L'Avellino contestato al "Partenio-Lombardi"

Tifosi a colloquio con Pisacane, Massimiliano Taccone, Rastelli e De Vito

Avellino.  

Contestazione al "Partenio-Lombardi" per l'Avellino. Non è andato giù ai tifosi biancoverdi il risultato finale, ma soprattutto la prestazione offerta ieri, all'Ossola di Varese, contro il fanalino di coda della Serie B. Una prova scialba, sfociata nell'1-1 che ha frustrato i sacrifici, economici e non solo, moltiplicati dal rinvio della partita, dei supporters che hanno seguito la squadra in Lombardia. L'amichevole a porte aperte con la formazione Primavera, fissata questa mattina, dopo il colloquio tra dirigenza, calciatori, staff tecnico e allenatore (terminata, per la cronaca, 8-1, ndr), è stata l'occasione per un confronto dai toni netti, che, però, non ha mai travalicato i limiti della civiltà. 

Una cinquantina di tifosi, giunti ad assistere al test, ha dapprima seguito, parlottando, lo svolgimento della partita. Poi, nel momento in cui Pisacane stava guadagnando il tunnel degli spogliatoi, ha iniziato a farsi sentire. Il difensore è stato il primo a scusarsi e, interrogato sui perché della gara sottotono disputata dall'Avellino, ha garantito sull'impegno da qui alla fine del torneo, suo e dei suoi compagni di squadra. Sono poco dopo sbucati dagli spogliatoi il direttore generale, Massimiliano Taccone, il general mangaer, Christian Vecchia, e il direttore sportivo, Enzo De Vito. Anche per loro qualche ingiuria, ma soprattutto interrogativi su quanto accaduto; ricerca di rassicurazioni in merito agli stimoli del gruppo e agli obiettivi stagionali. "Ditelo se non volete andare in Serie A", uno dei rimproveri più gettonati.

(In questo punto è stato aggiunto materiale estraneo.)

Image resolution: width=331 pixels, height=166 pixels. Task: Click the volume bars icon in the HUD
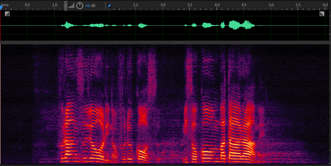[x=71, y=6]
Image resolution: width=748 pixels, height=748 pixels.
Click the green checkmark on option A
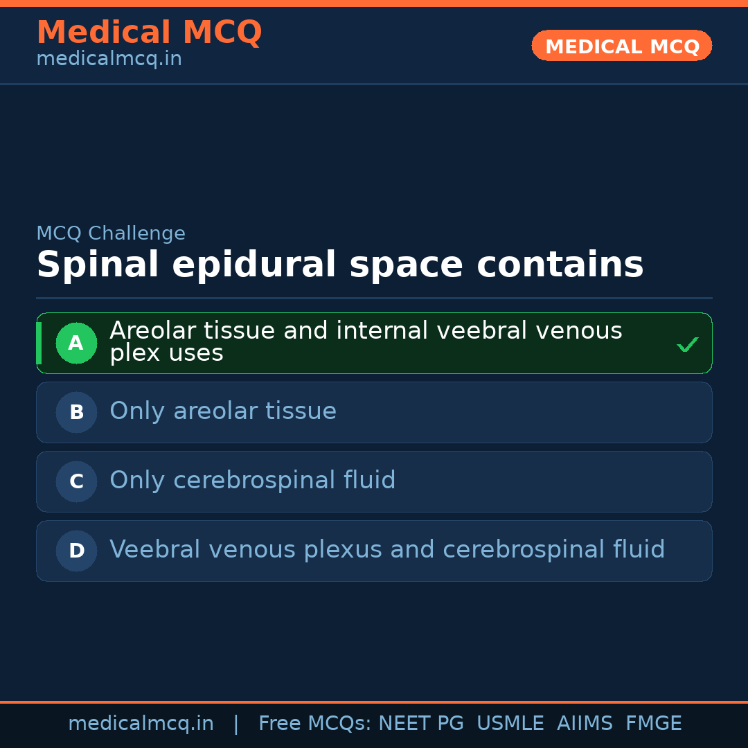point(687,344)

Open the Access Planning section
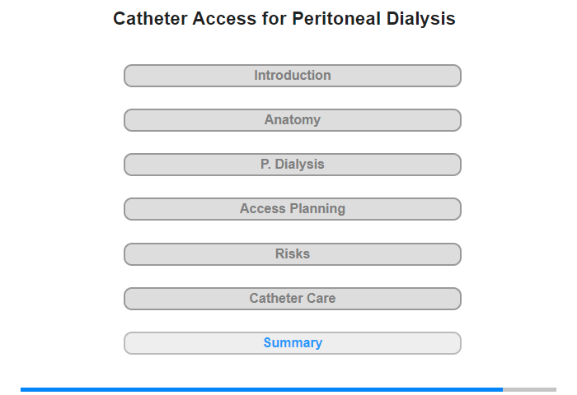(292, 209)

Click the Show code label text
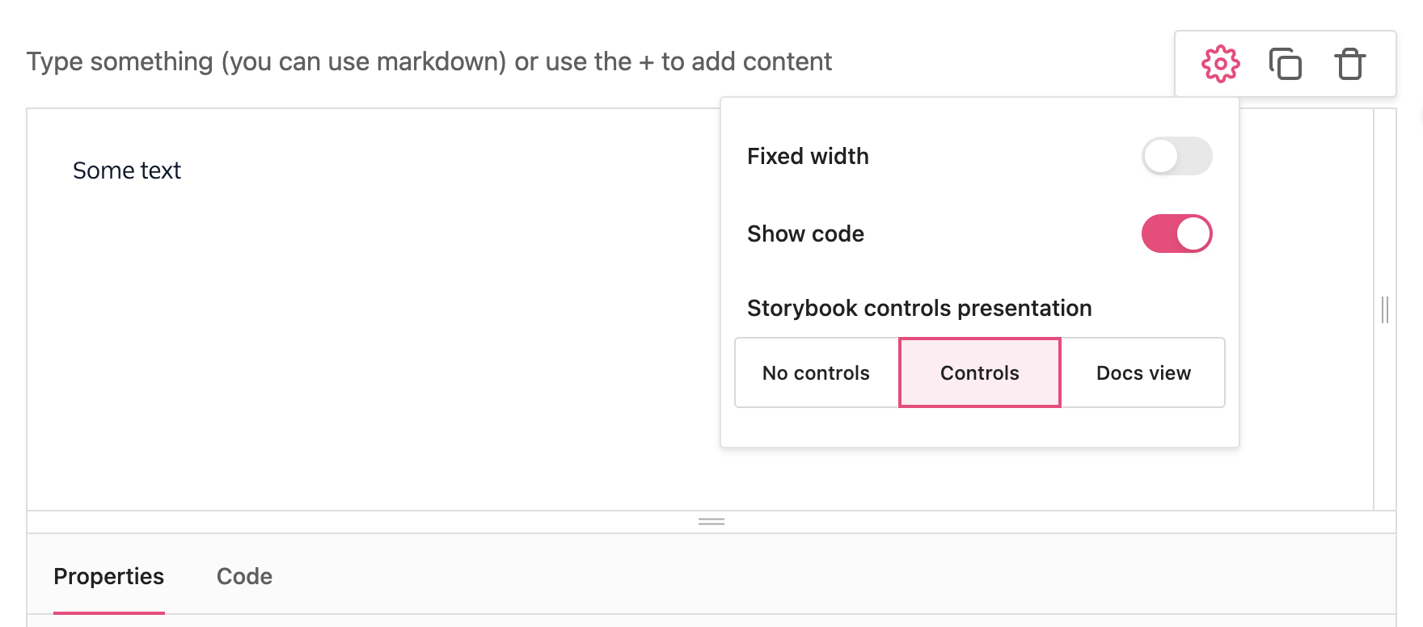point(805,234)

Il faccia a faccia finale si è consumato con Massimo Rastelli. L'allenatore si è fermato a parlare per qualche minuto con i tifosi assiepati sulla balaustra della Tribuna Terminio, spiegando: "Se io sono qua adesso a parlare con voi è perché ho il massimo rispetto nei vostri confronti. Questi ragazzi hanno sempre dato l'anima perché sanno di avere un pubblico con una grande passione alle loro spalle. Hanno sbagliato qualche partita. Ma vi ripeto, E ci metto io la faccia, i ragazzi danno sempre l'anima. A volte riescono ad esprimersi bene, altre no. Se credete a Massimo Rastelli dovete stare tranquilli e basta. Senza pensare ad altri fattori extracalcistici. Ve lo dico in napoletano, che "nun esiste" almeno fin quando ci sarò io. Vi ringrazio per averci ascoltato, arrivederci".